Re: [PATCH v5 4/4] mm/page_alloc: Introduce free_area_init_core_hotplug

From: Michal Hocko
Date: Wed Aug 01 2018 - 07:47:33 EST


On Mon 30-07-18 12:17:57, osalvador@xxxxxxxxxxxxxxxxxx wrote:
> From: Oscar Salvador <osalvador@xxxxxxx>
>
> Currently, whenever a new node is created/re-used from the memhotplug path,
> we call free_area_init_node()->free_area_init_core().
> But there is some code that we do not really need to run when we are coming
> from such path.
>
> free_area_init_core() performs the following actions:
>
> 1) Initializes pgdat internals, such as spinlock, waitqueues and more.
> 2) Account # nr_all_pages and # nr_kernel_pages.

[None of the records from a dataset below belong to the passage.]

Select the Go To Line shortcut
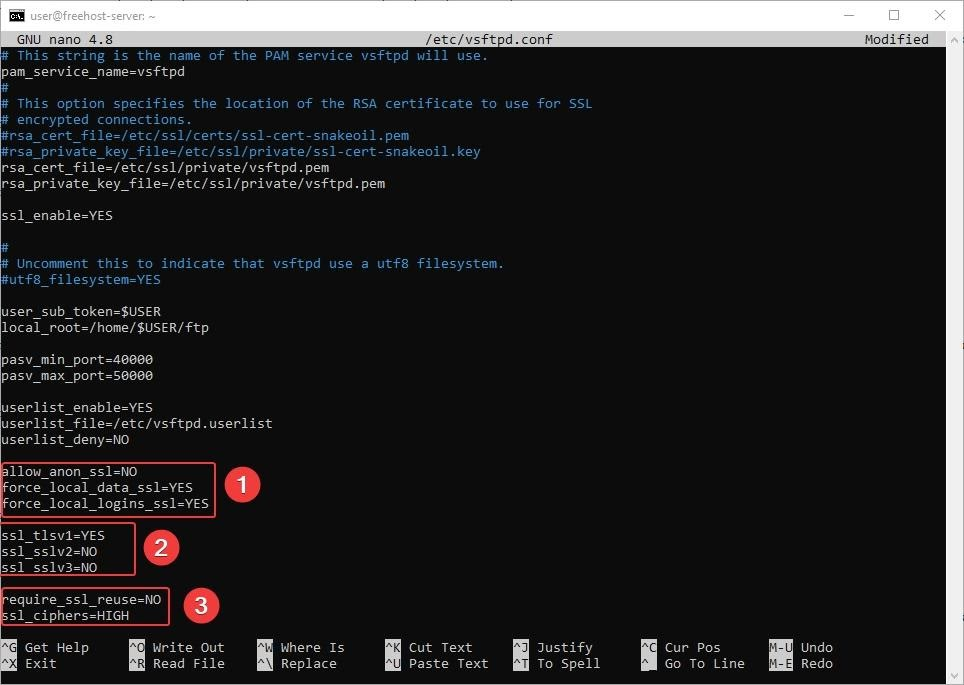704,663
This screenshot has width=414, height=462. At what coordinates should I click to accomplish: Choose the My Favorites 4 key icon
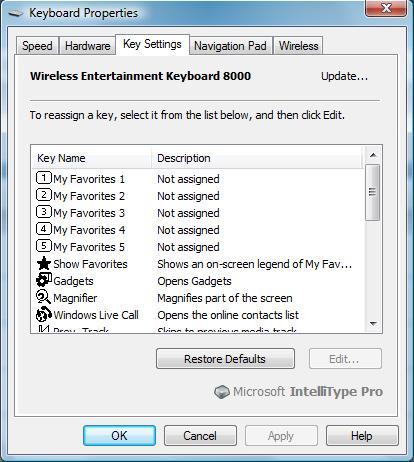tap(44, 229)
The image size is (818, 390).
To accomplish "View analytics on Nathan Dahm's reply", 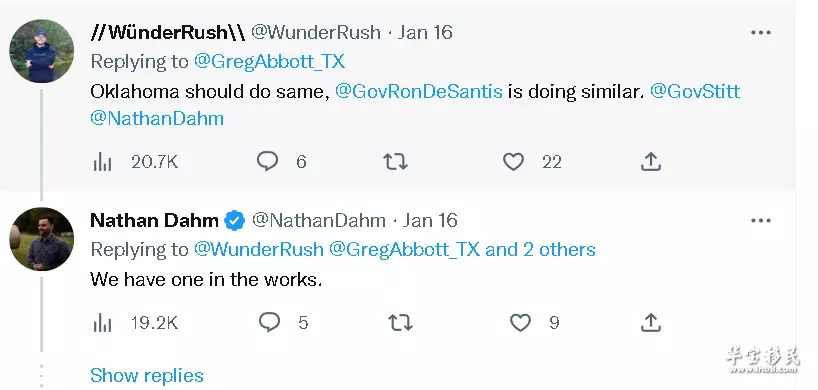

These values are used later on
> when creating hash tables.
> 3) Account number of managed_pages per zone, substracting dma_reserved and memmap pages.
> 4) Initializes some fields of the zone structure data
> 5) Calls init_currently_empty_zone to initialize all the freelists
> 6) Calls memmap_init to initialize all pages belonging to certain zone
>
> When called from memhotplug path, free_area_init_core() only performs actions #1 and #4.
>
> Action #2 is pointless as the zones do not have any pages since either the node was freed,
> or we are re-using it, eitherway all zones belonging to this node should have 0 pages.
> For the same reason, action #3 results always in manages_pages being 0.
>
> Action #5 and #6 are performed later on when onlining the pages:
> online_pages()->move_pfn_range_to_zone()->init_currently_empty_zone()
> online_pages()->move_pfn_range_to_zone()->memmap_init_zone()
>
> This patch does two things:
>
> First, moves the node/zone initializtion to their own function, so it allows us
> to create a small version of free_area_init_core, where we only perform:
>
> 1) Initialization of pgdat internals, such as spinlock, waitqueues and more
> 4) Initialization of some fields of the zone structure data
>
> These two functions are: pgdat_init_internals() and zone_init_internals().
>
> The second thing this patch does, is to introduce free_area_init_core_hotplug(),
> the memhotplug version of free_area_init_core():
>
> Currently, we call free_area_init_node() from the memhotplug path.
> In there, we set some pgdat's fields, and call calculate_node_totalpages().
> calculate_node_totalpages() calculates the # of pages the node has.
>
> Since the node is either new, or we are re-using it, the zones belonging to
> this node should not have any pages, so there is no point to calculate this now.
>
> Actually, we re-set these values to 0 later on with the calls to:
>
> reset_node_managed_pages()
> reset_node_present_pages()
>
> The # of pages per node and the # of pages per zone will be calculated when
> onlining the pages:
>
> online_pages()->move_pfn_range()->move_pfn_range_to_zone()->resize_zone_range()
> online_pages()->move_pfn_range()->move_pfn_range_to_zone()->resize_pgdat_range()
>
> Also, since free_area_init_core/free_area_init_node will now only get called during early init, let us replace
> __paginginit with __init, so their code gets freed up.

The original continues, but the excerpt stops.